* DATA TO USE:
============

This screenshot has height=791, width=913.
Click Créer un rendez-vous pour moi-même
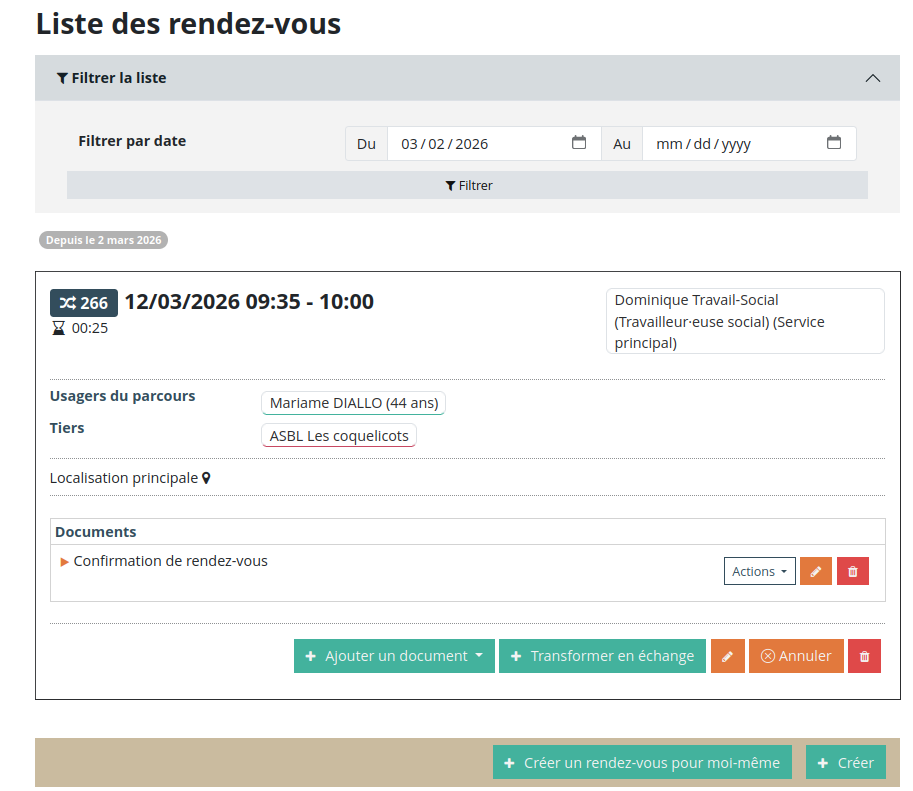point(642,762)
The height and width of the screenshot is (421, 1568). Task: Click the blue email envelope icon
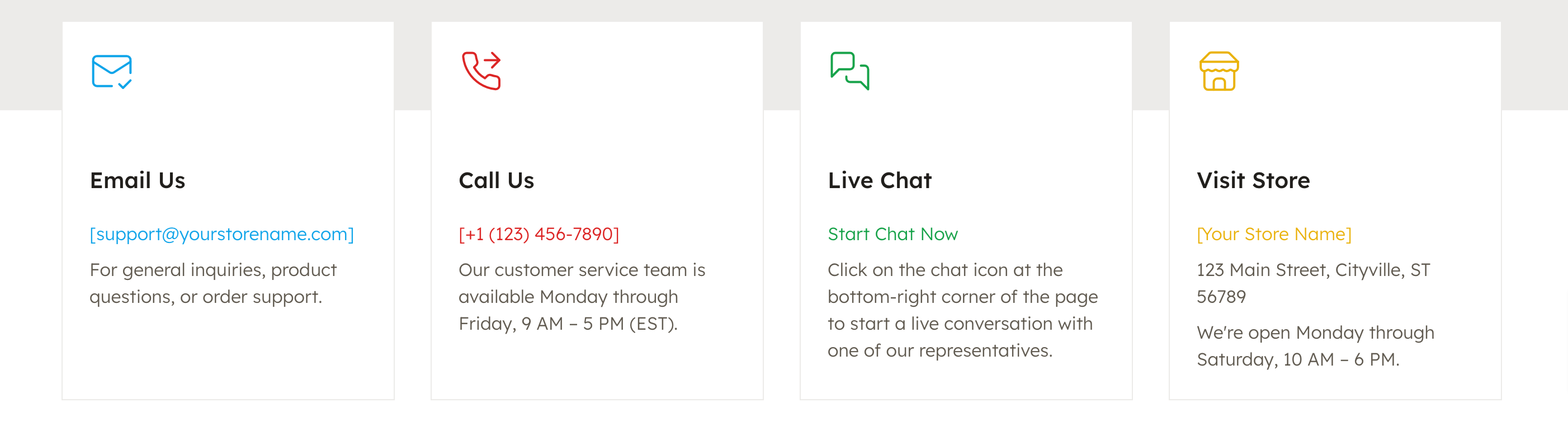click(112, 71)
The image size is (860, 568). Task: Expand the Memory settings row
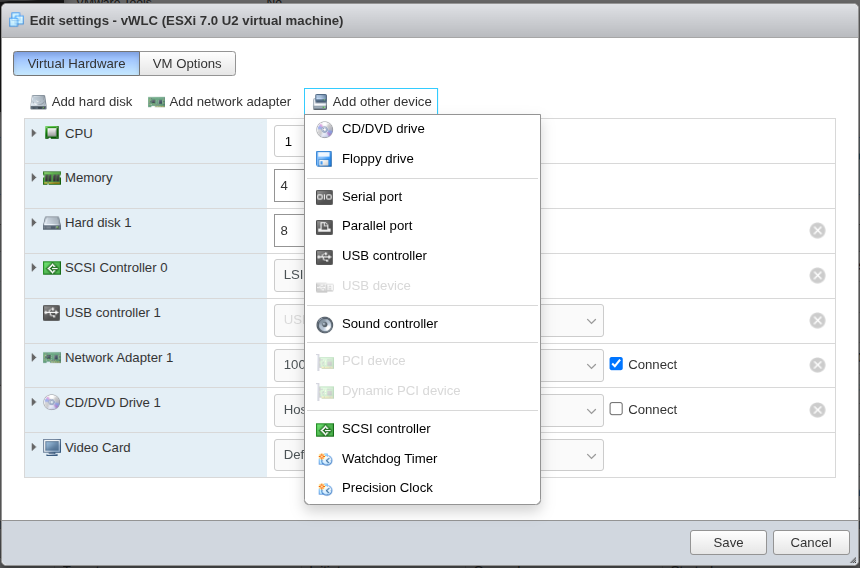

============

* PROBLEM REQUIREMENTS:
Render the listing above as a Markdown table with the columns Index and Entry: Index gives the row number and Entry gives the line. Omit blank lines and exclude the pictures.

* REPLY TO THE TASK:
| Index | Entry |
|---|---|
| 1 | This screenshot has height=791, width=913. |
| 2 | Click Créer un rendez-vous pour moi-même |
| 3 | point(642,762) |
| 4 | The height and width of the screenshot is (421, 1568). Task: Click the blue email envelope icon |
| 5 | click(112, 71) |
| 6 | The image size is (860, 568). Task: Expand the Memory settings row |